Author: Chris Brown
Author: Chris Brown
In my day job, I look after a multi-disciplinary team of analysts, data scientists and data engineers. The team carries out ad hoc data exploration and model building. Their typical work looks like this:
This is explorative work and when it’s free-flowing an analyst can find themselves doing bits of all these activities to complete the work.
This is all very fine if deadlines aren’t too much of a thing, if not many other people are involved or there are few dependencies in and of the tasks. But in reality this is rarely the case; there’s always a delivery date, dependencies are often complex and very few things of merit can be done by one team member alone.
I need my team to work together to achieve outcomes that we have promised our stakeholders. I need a clear idea of whether we are going to make the dates. I may have to throw more resources at a problem (people, storage, compute). I need to know how engineering can help and get a clear idea of how we will know that we are finished.
I’ve introduced the team to the concept of agile exploration to build data products.
Thinking about data science problems like this means that we describe the final output as a product that has features. These features become user stories. The definition of done puts acceptance criteria on the stories. The activities to deliver the stories become sub-tasks. We can put the features of our data product into timed sprints of fixed duration. Hey presto! We’ve just repurposed agile development methods for data analysis and science.
Our data engineering teams already work in this manner. They are quite comfortable in following a scrum-based approach. Immediately a synchronicity is achieved between analysis and engineering. The team starts to use the same language to describe the work they are undertaking.
How we apply people and machinery to the problems has become a lot clearer. The process of developing models and visualisations can still be exploratory and iterative but now has more general structure. I can better predict if and when we are going to deliver what we said we would.

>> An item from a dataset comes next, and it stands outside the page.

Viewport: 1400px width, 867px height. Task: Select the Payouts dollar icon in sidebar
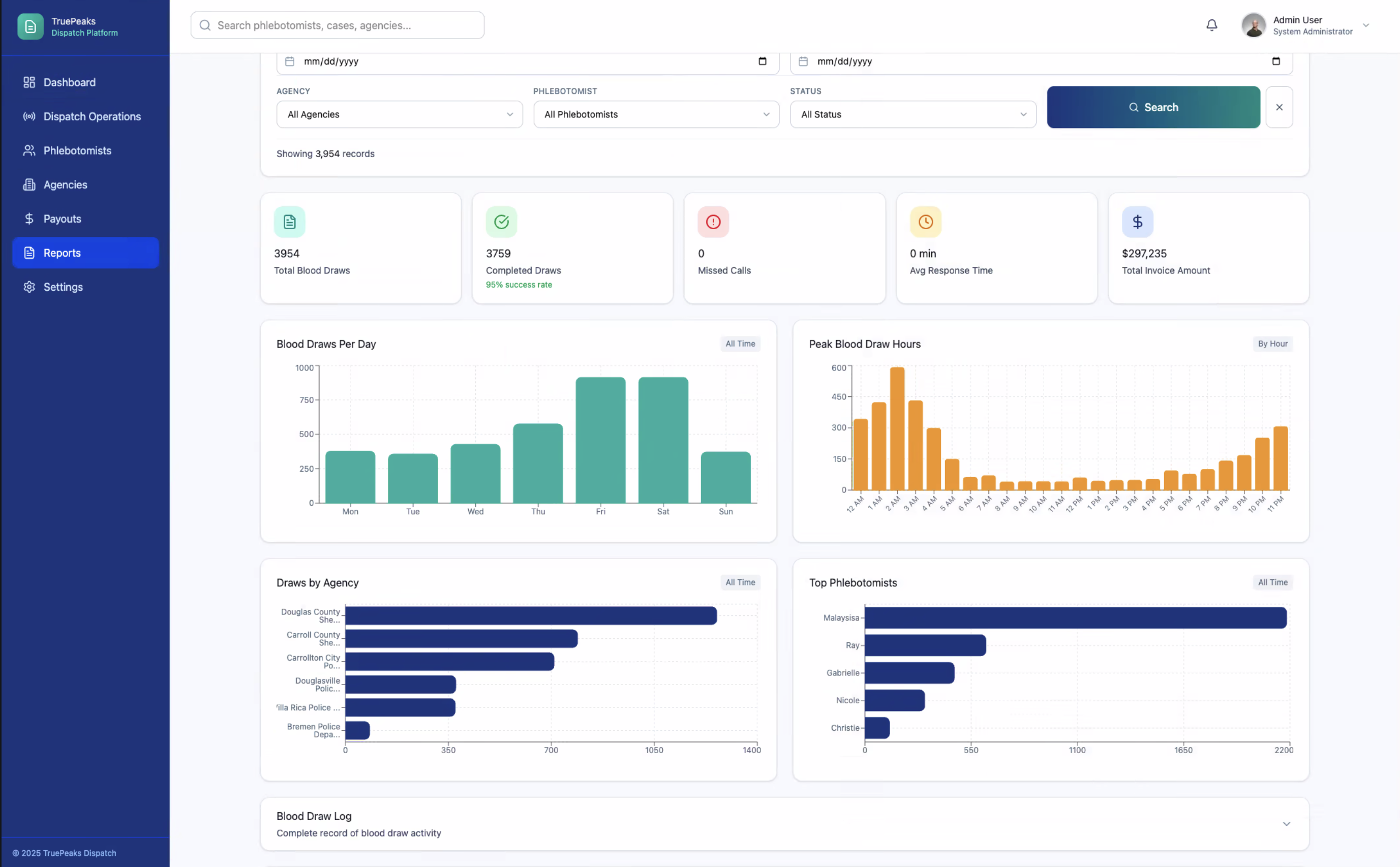(x=29, y=219)
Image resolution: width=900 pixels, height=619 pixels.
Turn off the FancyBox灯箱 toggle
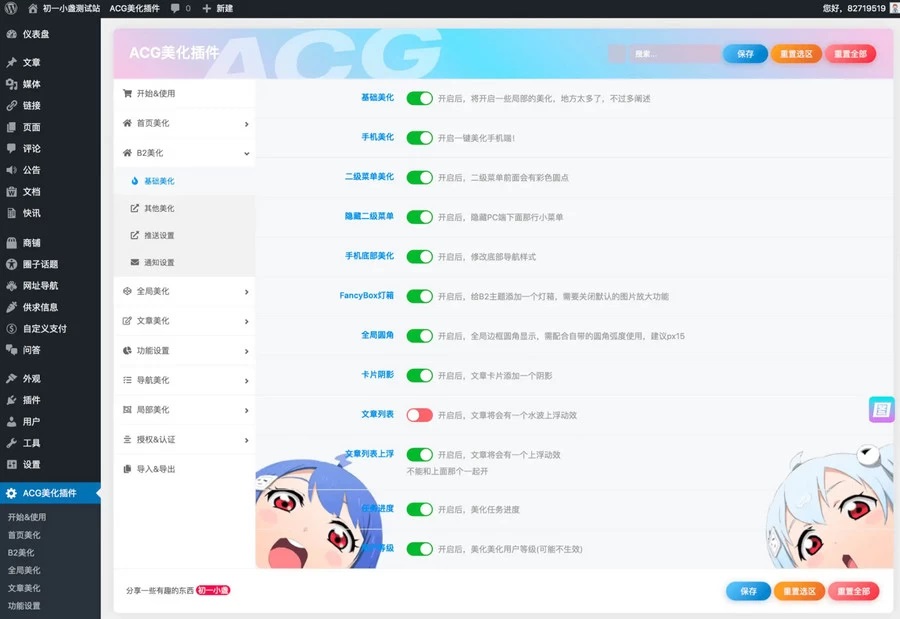[420, 295]
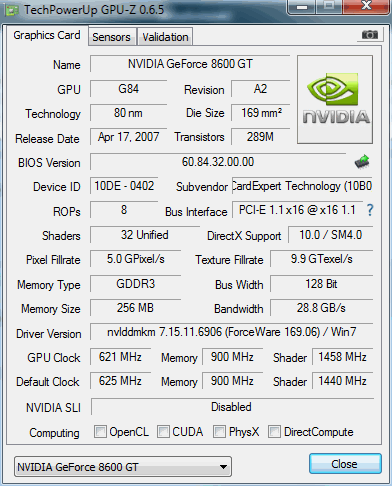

Be careful when trying this though. One problem we have encountered is applying a story based approach to an abstract concept, like a model. Developing a machine learning model can be more art than science. How do you describe the “brain” that is central to what we are trying to achieve?
My guidance to the team was to think about how you might describe the techniques that your model uses to reach its results. This might involve a particular statistical assumption, a regression, certain feature engineering that happens, assumptions made, a performance optimisation, a novel trick in category transformation. Over a period of model development these facets of the model will be introduced. So write them as stories and play them into sprints. The sprint timeline will show how the model will come to fruition. My exam question to the team is “if you had to describe to a friend in bullet points how cool your model is, what would you say?”